Promoting Knowledge Cross-fertilization between Academic Roles through Third Mission
Lucrezia Bano, University of Turin (Italy)
Abstract
This proposal is based on an empirical research promoted by the University of Turin, aimed at addressing the research question about what synergies exist between the institutional missions of teaching, research and Third Mission within the lives of academic staff [1; 2]. In compliance with an exploratory sequential mixed design [4], a first qualitative study was conducted through interviews, subjected to software-assisted content analysis using NVivo [3]. The synergy of cross-fertilization between different academic roles during Third Mission was recognized, thanks to collaborative interaction between people in various academic positions, such as professors, tenured and non-tenured researchers, research technicians, postdoctoral fellows, PhD students [5]. Some faculty members put informally acquired resources and know-how to the service of Third Mission activities.

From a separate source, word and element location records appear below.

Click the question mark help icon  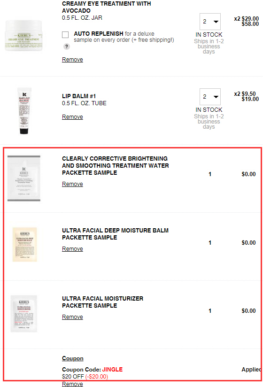click(66, 46)
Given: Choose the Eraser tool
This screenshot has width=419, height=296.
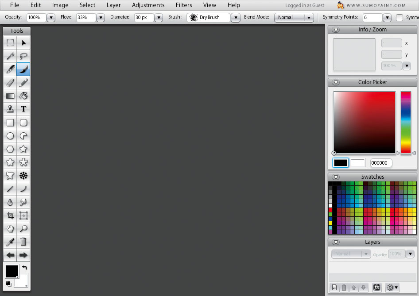Looking at the screenshot, I should [10, 83].

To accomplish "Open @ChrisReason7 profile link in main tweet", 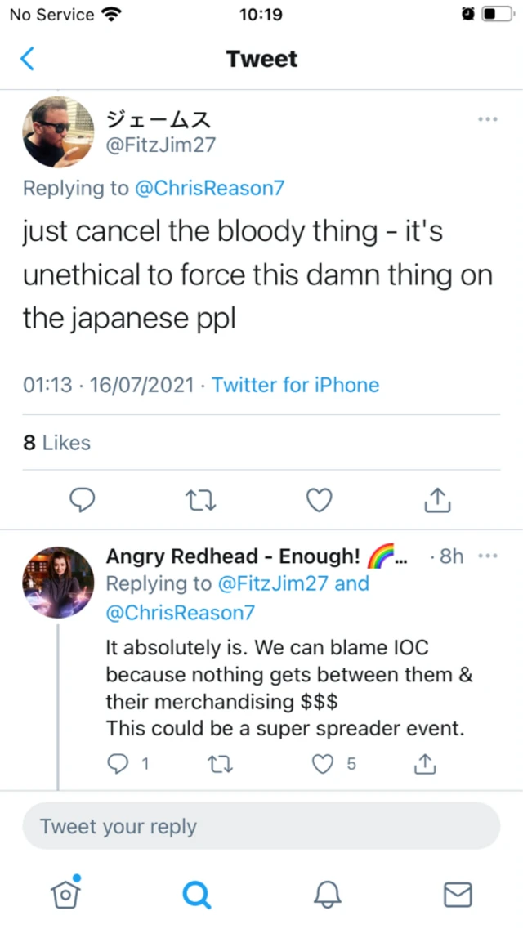I will click(210, 188).
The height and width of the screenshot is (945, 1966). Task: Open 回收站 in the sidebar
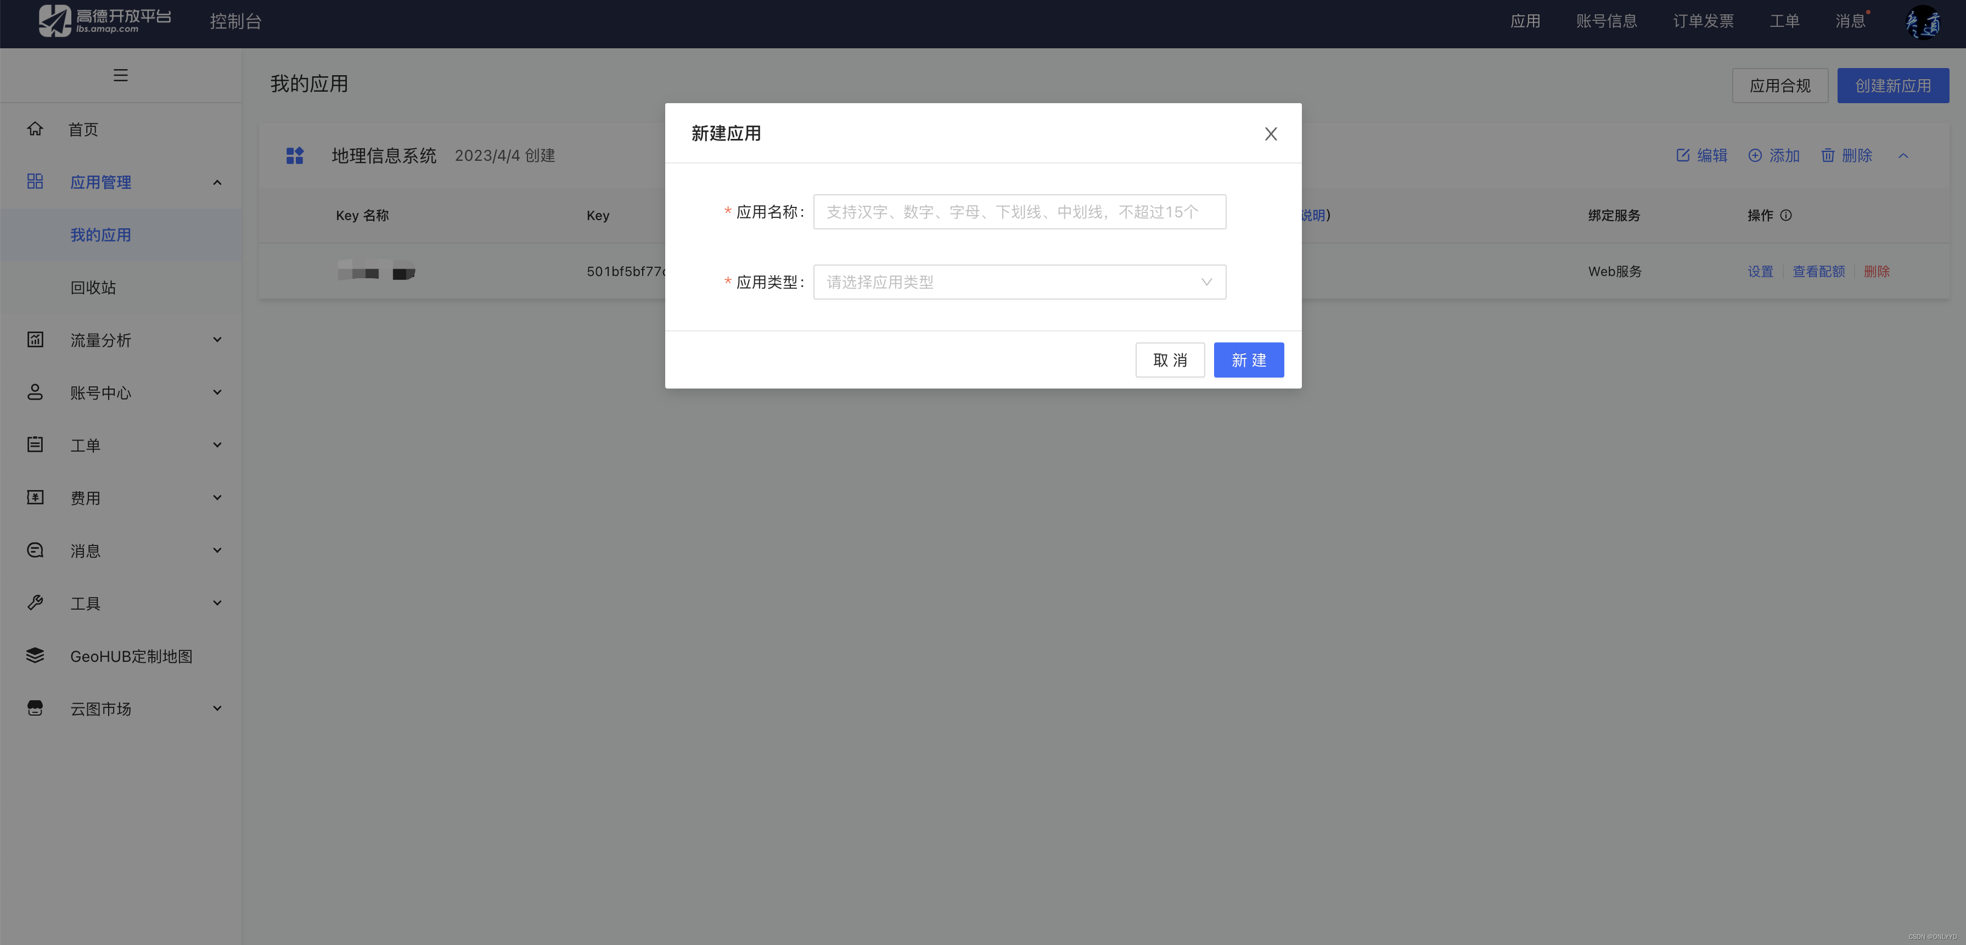click(93, 288)
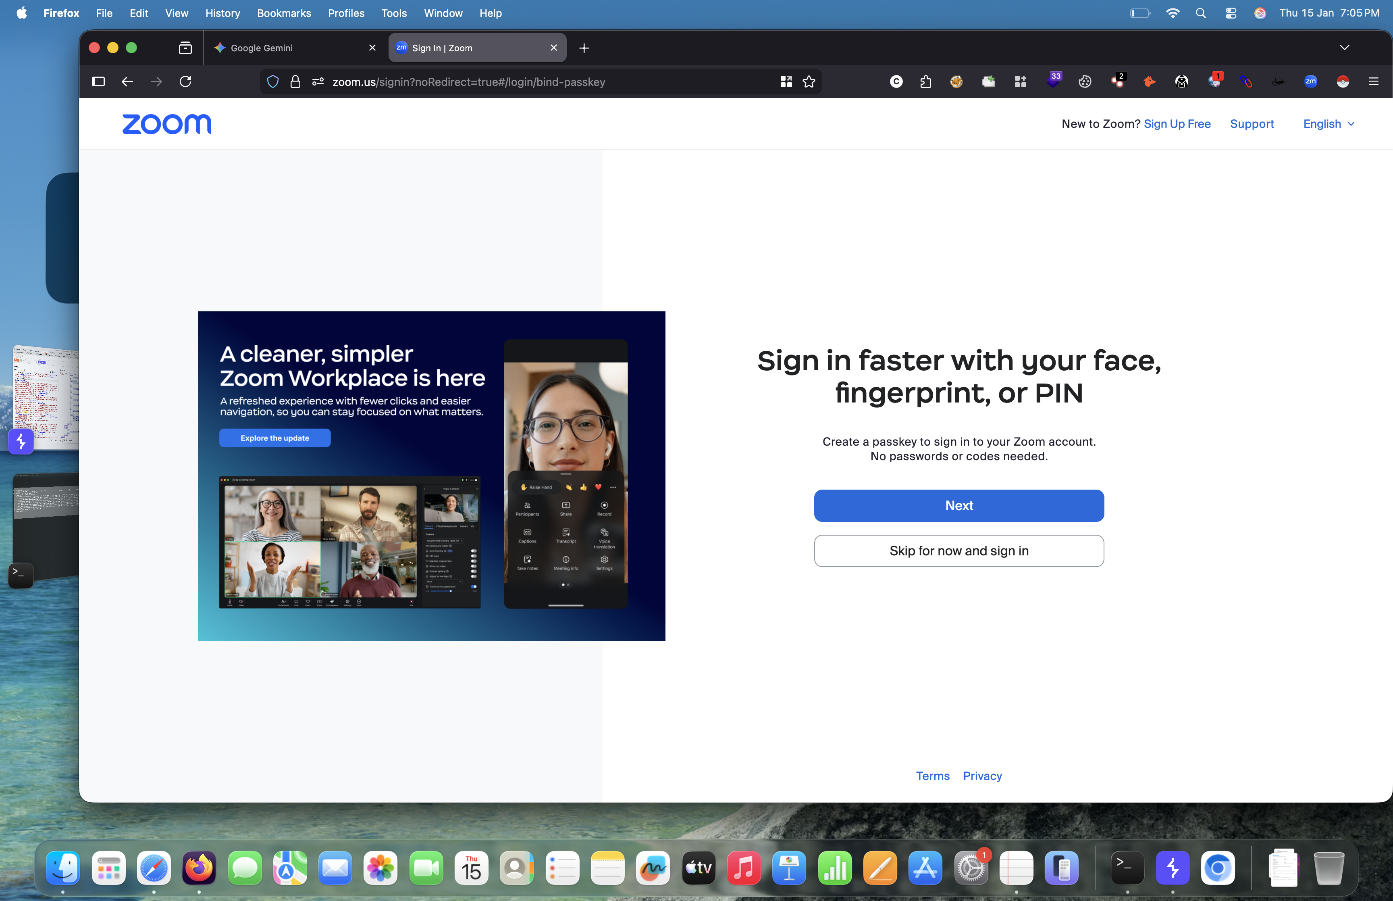Click Explore the update in the banner
The width and height of the screenshot is (1393, 901).
tap(275, 438)
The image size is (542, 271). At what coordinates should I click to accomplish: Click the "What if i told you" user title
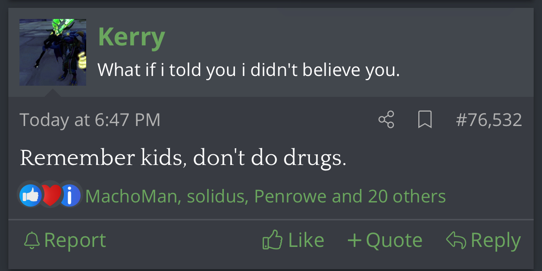pyautogui.click(x=248, y=70)

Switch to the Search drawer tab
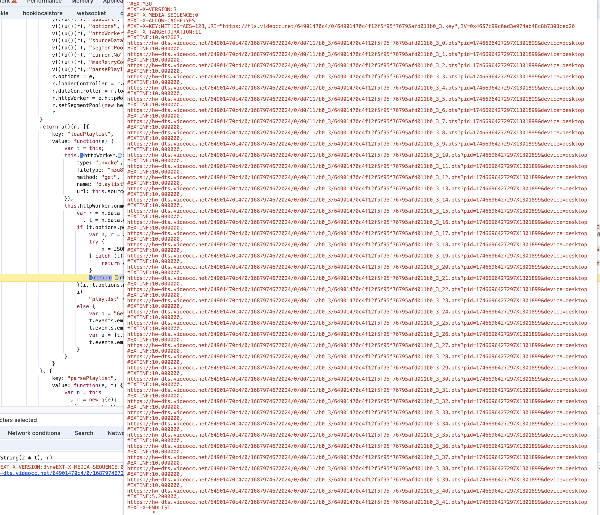84,433
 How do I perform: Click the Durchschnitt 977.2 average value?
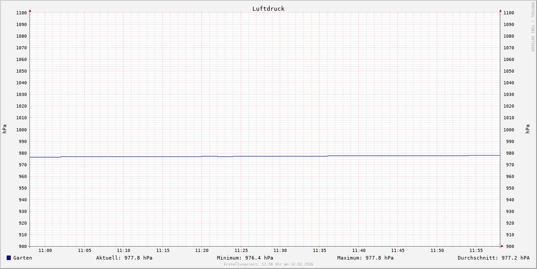tap(493, 258)
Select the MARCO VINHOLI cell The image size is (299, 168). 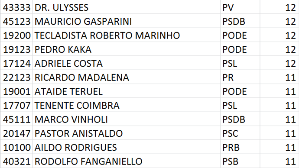[127, 119]
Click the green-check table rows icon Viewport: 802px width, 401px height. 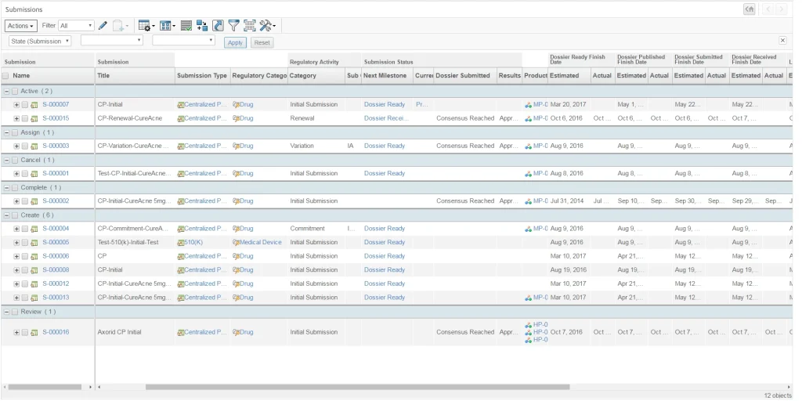186,26
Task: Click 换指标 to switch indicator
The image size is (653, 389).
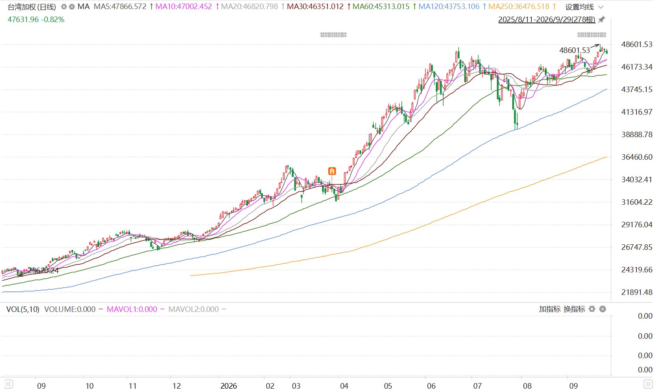Action: coord(574,309)
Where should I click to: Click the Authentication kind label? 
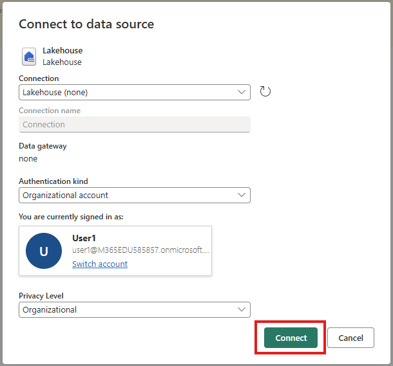pyautogui.click(x=53, y=181)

By the respondents’ account, interaction between colleagues in different roles – particularly those with generational gaps – and between teachers and students during Third Mission has allowed a two-way exchange. For teachers, it has resulted in the acquisition of extra-academic knowledge, which has proven to be useful in planning new educational experiences, and for junior academics as a formative space in view of faculty life. For students, the active learning prompted by Third Mission initiatives was identified as a synergy between teaching and Third Mission: the respondents found, in their experience, that the participation of students in Third Mission initiatives provided effective learning opportunities, beneficial to better achieving pre-established learning objectives.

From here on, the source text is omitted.